Despite the fact that renal failure may also be present, the plasma urea concentration is often relatively low, reflecting decreased hepatic synthesis. The plasma creatinine concentration is theoretically a more reliable guide both to renal function and to whether the patient should be haemodialysed, but some methods of measuring creatinine are subject to interference by bilirubin and produce invalid results in patients with jaundice. The prothrombin time is greatly prolonged as a result of impaired hepatic synthesis of clotting factors, and bleeding is an almost universal clinical problem.
Hepatic encephalopathy is the term used to describe the reversible neuropsychiatric syndrome that can occur in both acute and chronic liver failure: it is discussed on p. 94. Patients with acute liver failure are at particular risk of developing raised intracranial pressure, for which the first-line treatment is intravenous mannitol. This acts by increasing plasma hyperosmolality and necessitates its monitoring.

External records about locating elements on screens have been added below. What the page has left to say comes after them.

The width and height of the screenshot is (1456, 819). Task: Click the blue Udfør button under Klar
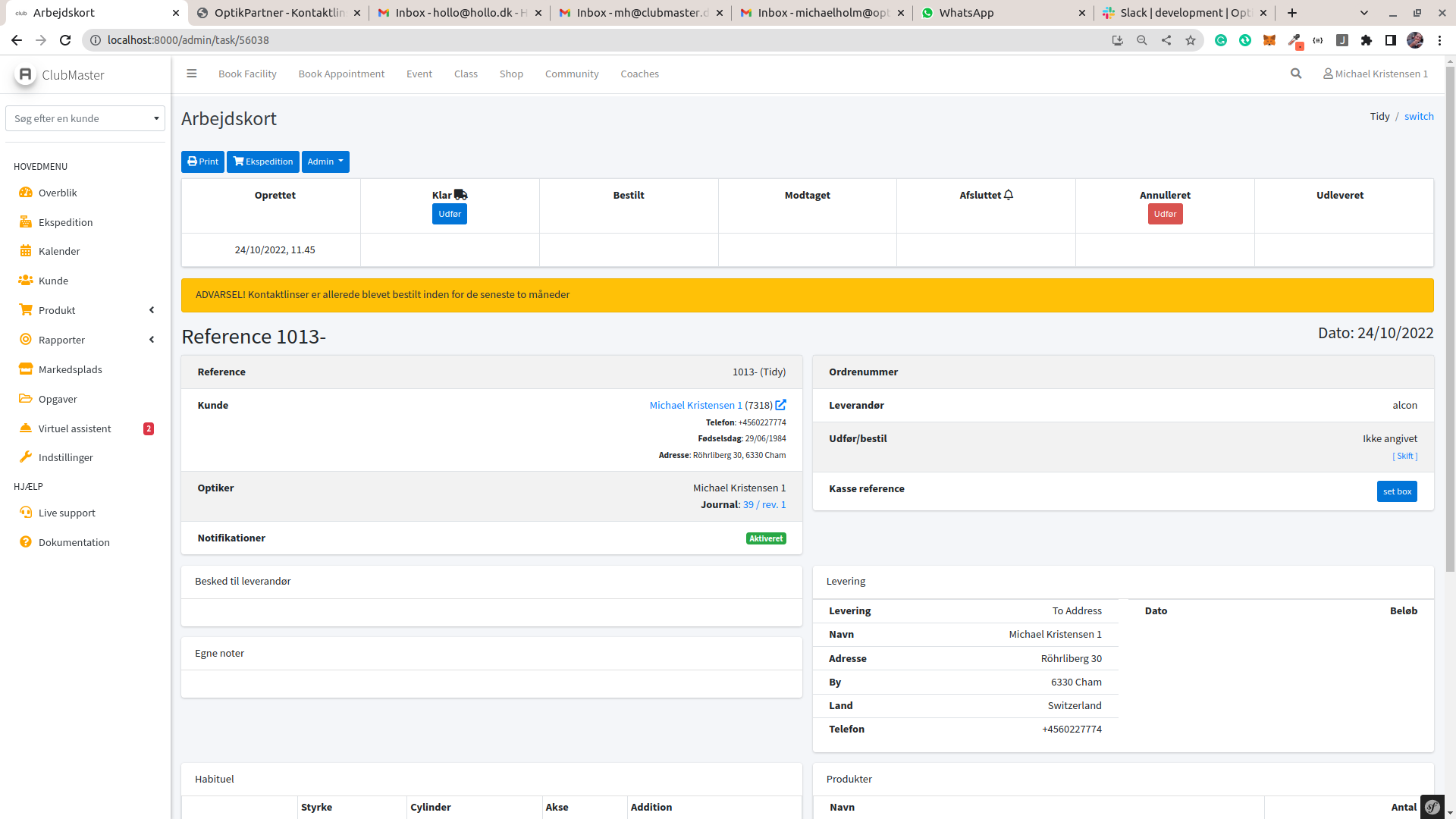click(449, 214)
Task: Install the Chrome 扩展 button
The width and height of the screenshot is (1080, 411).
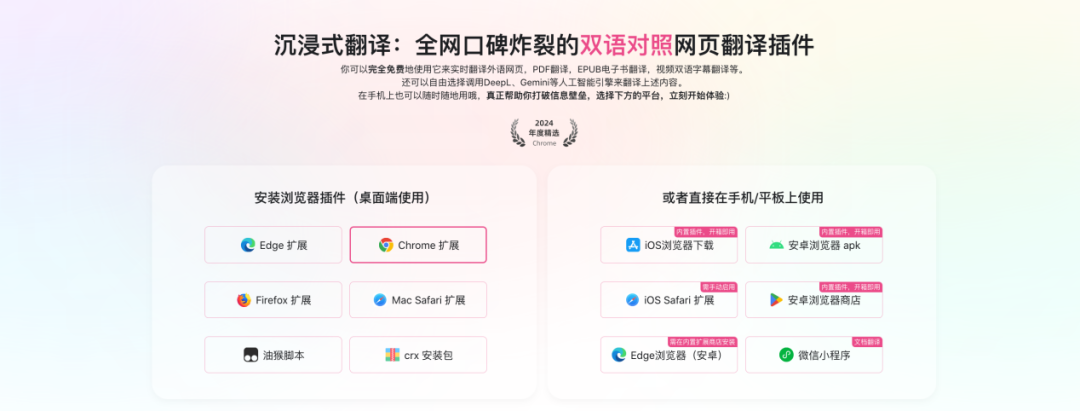Action: pyautogui.click(x=418, y=245)
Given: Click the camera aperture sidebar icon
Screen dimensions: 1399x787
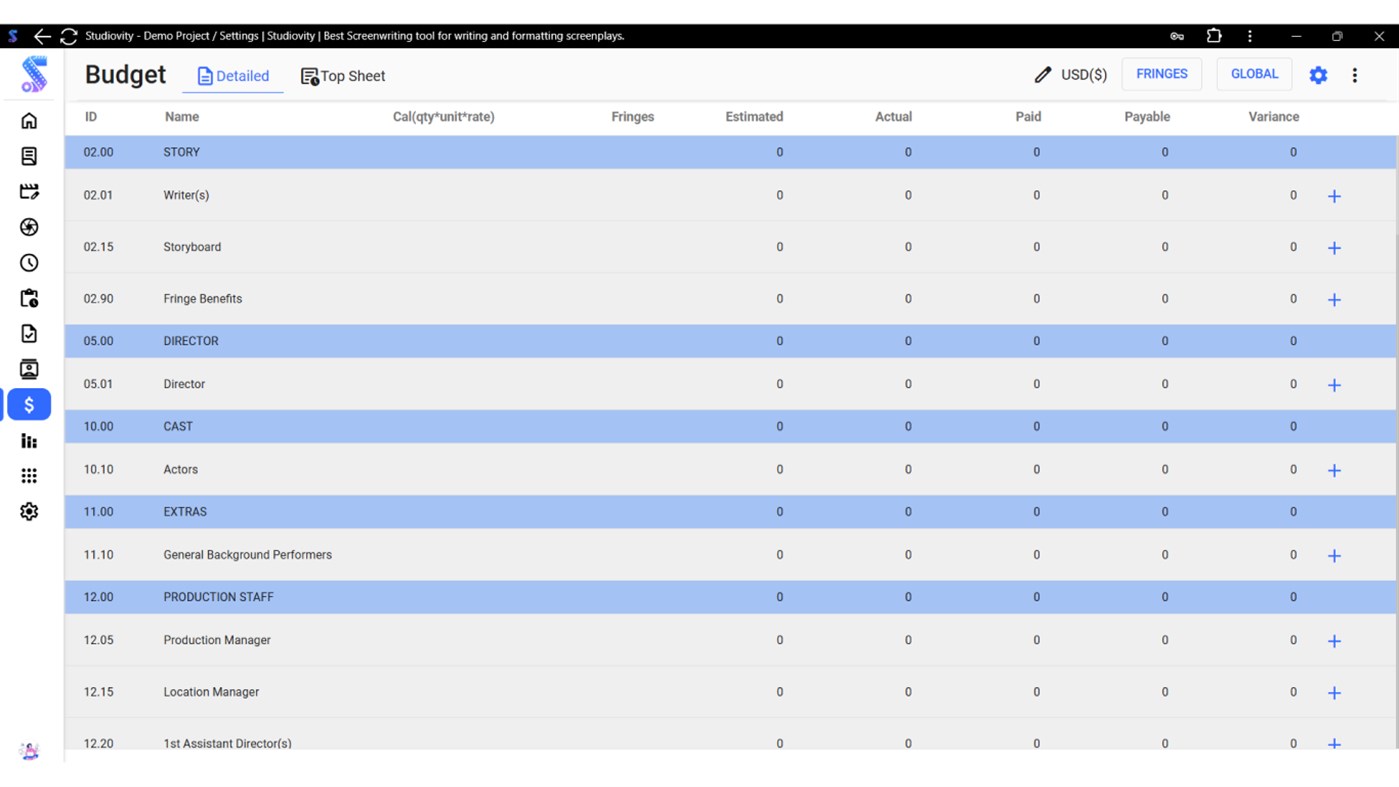Looking at the screenshot, I should pos(29,227).
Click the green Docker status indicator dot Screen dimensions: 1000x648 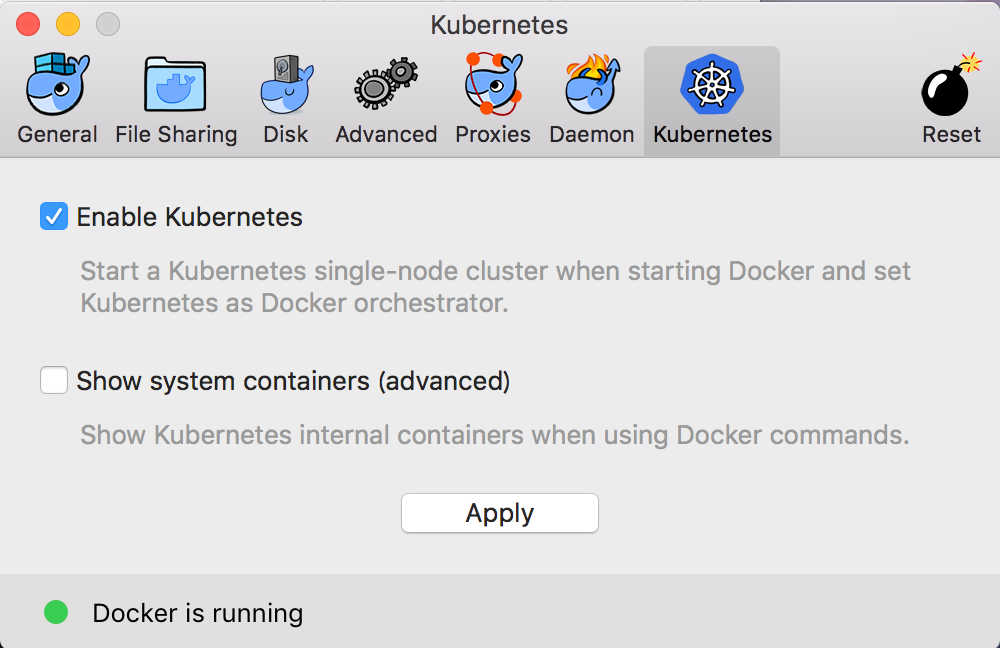[56, 612]
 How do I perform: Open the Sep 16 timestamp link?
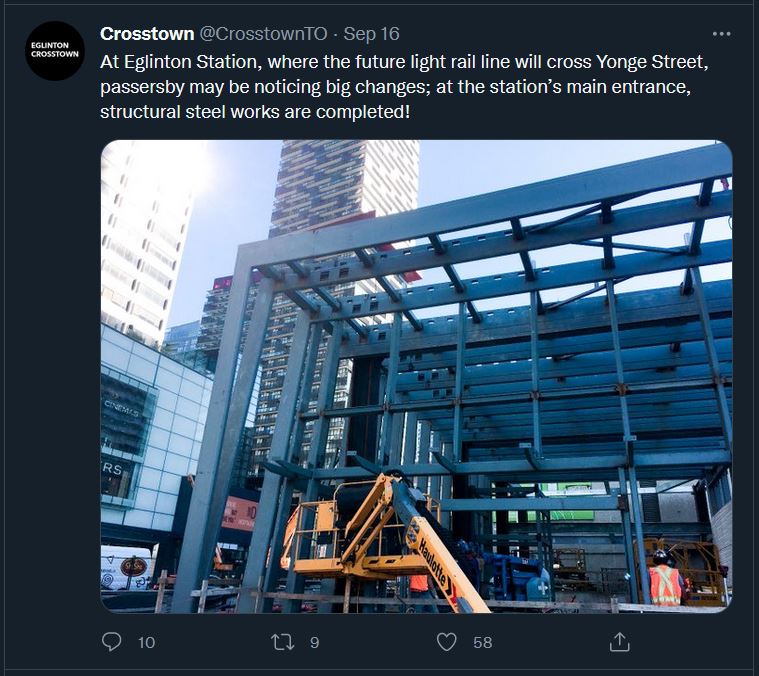tap(371, 34)
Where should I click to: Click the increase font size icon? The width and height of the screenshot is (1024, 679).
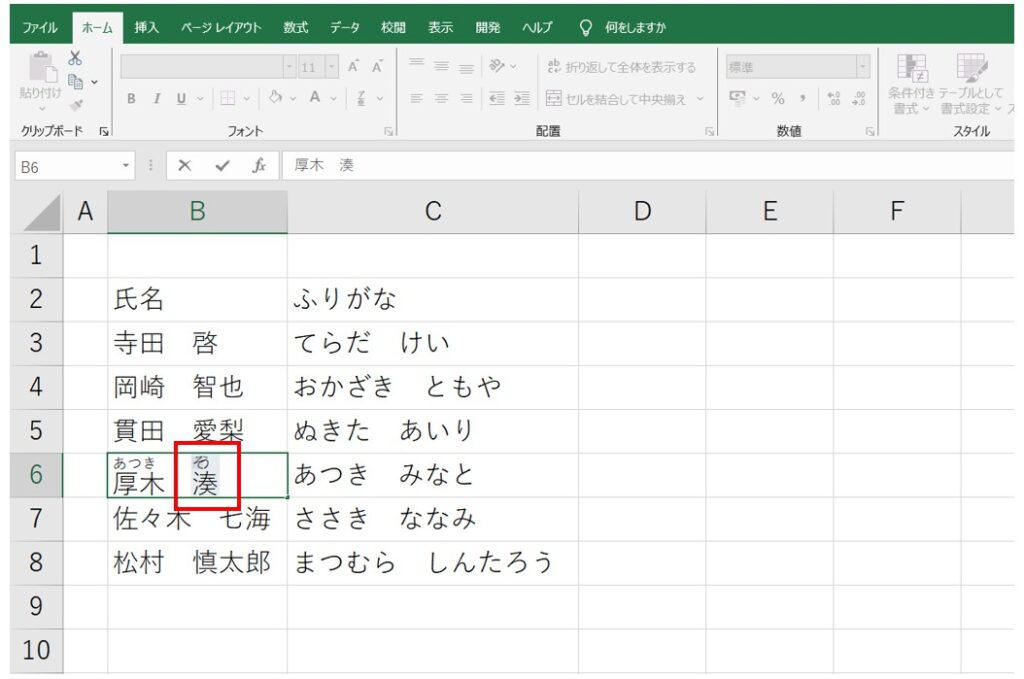pyautogui.click(x=352, y=66)
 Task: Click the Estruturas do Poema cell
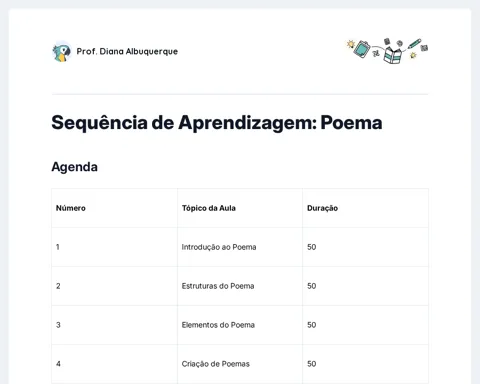click(x=240, y=286)
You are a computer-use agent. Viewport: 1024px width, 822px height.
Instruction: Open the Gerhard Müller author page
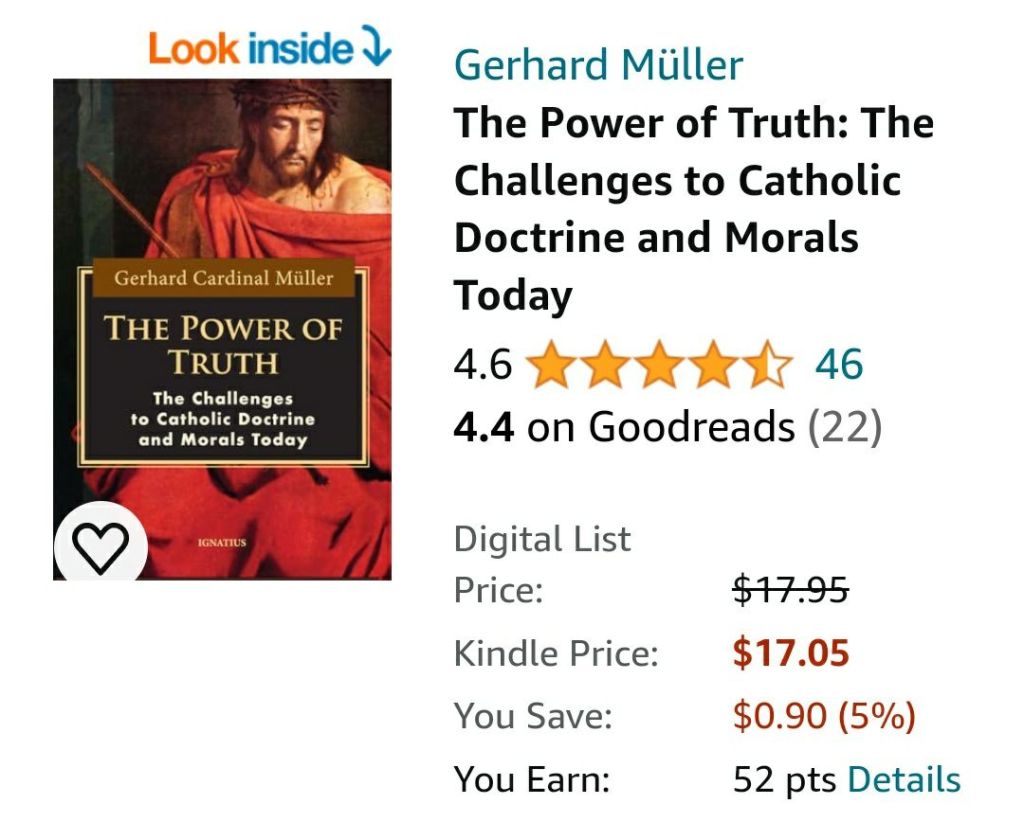coord(598,65)
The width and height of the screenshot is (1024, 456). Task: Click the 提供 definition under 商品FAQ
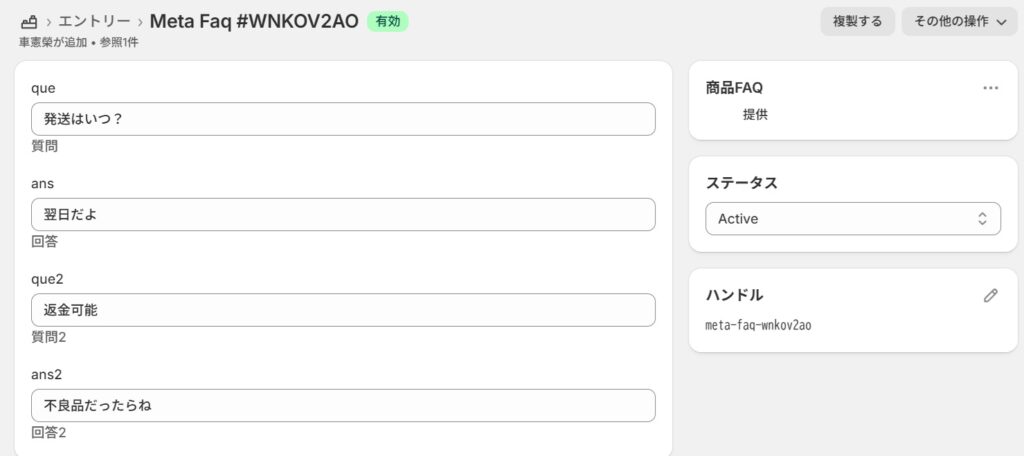pos(755,115)
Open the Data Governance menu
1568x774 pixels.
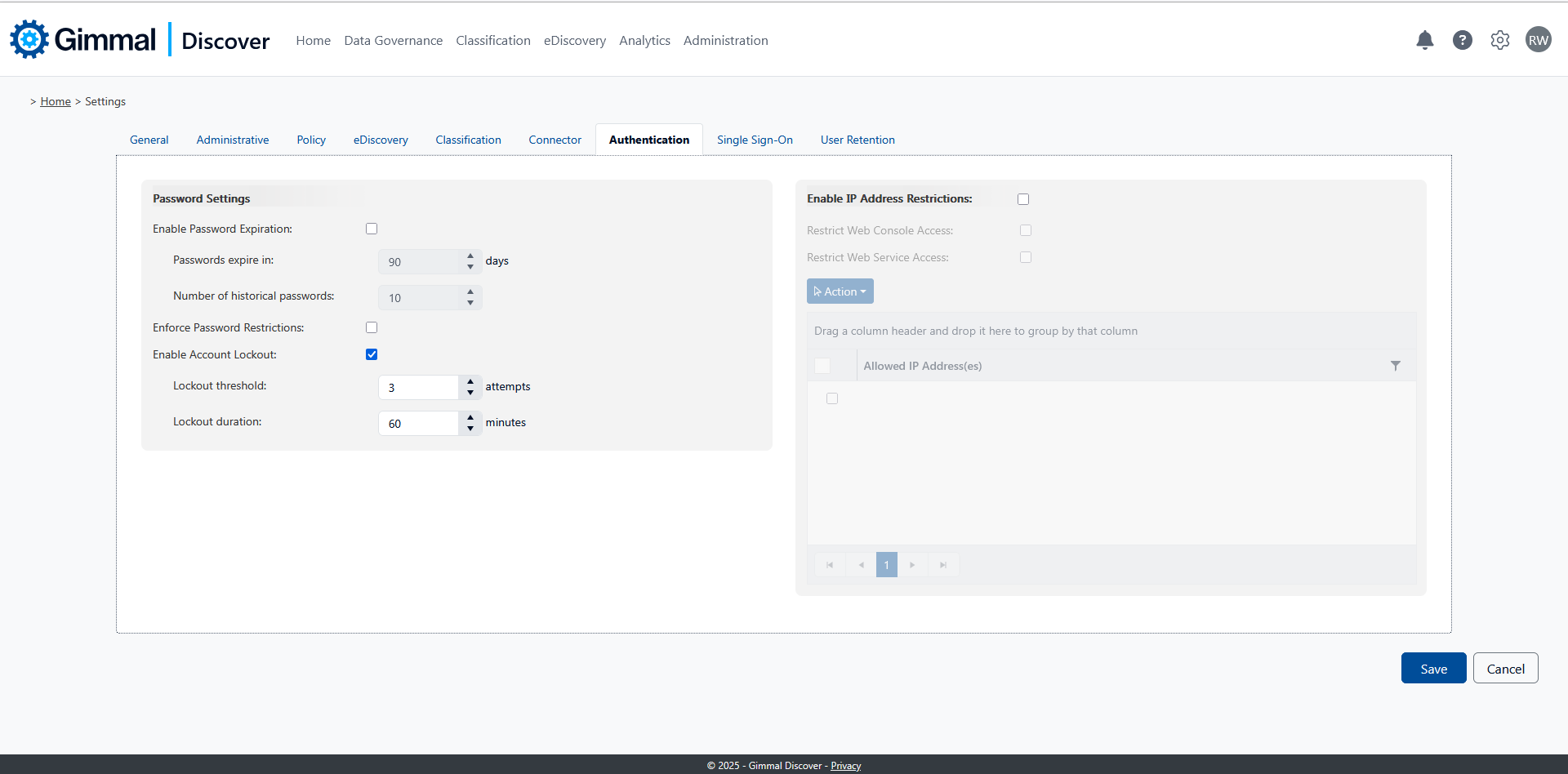tap(393, 40)
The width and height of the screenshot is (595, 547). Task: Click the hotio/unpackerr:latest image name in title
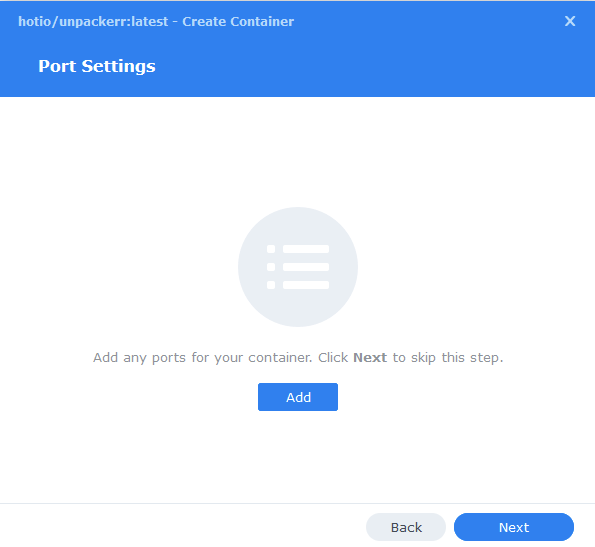93,22
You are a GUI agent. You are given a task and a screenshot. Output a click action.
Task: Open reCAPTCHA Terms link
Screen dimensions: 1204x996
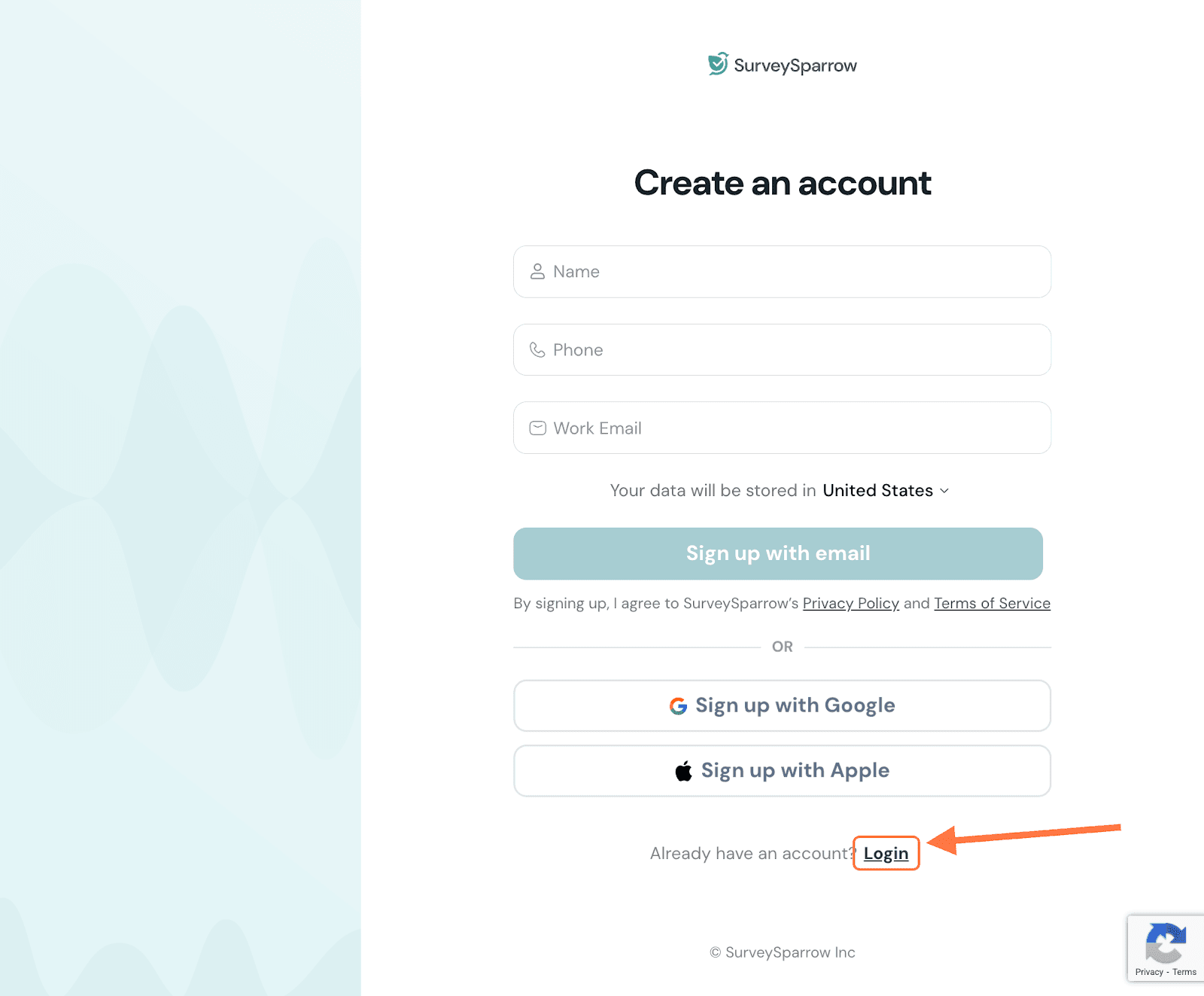pyautogui.click(x=1184, y=972)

Management involves support of vital functions and correction of the metabolic imbalances. Respiratory failure may necessitate artificial ventilation and renal replacement treatment may be required if renal failure occurs. Close cooperation between the laboratory and clinical staff is vital in the management of acute hepatic failure. Techniques for artificial hepatic support include systems based on dialysis using a high flux membrane impregnated with albumin, and bioartificial devices based on cultured hepatocytes. Both techniques have shown some success, but can only provide temporary support while the patient’s own liver undergoes regeneration. In severe disease, the liver may be damaged to an extent that prevents regeneration, and only hepatic transplantation offers a prospect of long-term survival.
The use of liver transplantation as treatment for acute hepatic failure has highlighted a need for good prognostic information. Factors that are considered include the aetiology of the liver failure, rapidity of onset, severity of acidosis, presence of renal failure, severity of encephalopathy and any relative or absolute contraindications. The most useful laboratory test is the prothrombin time, a value of >50 s (INR > 4) indicating a very poor prognosis.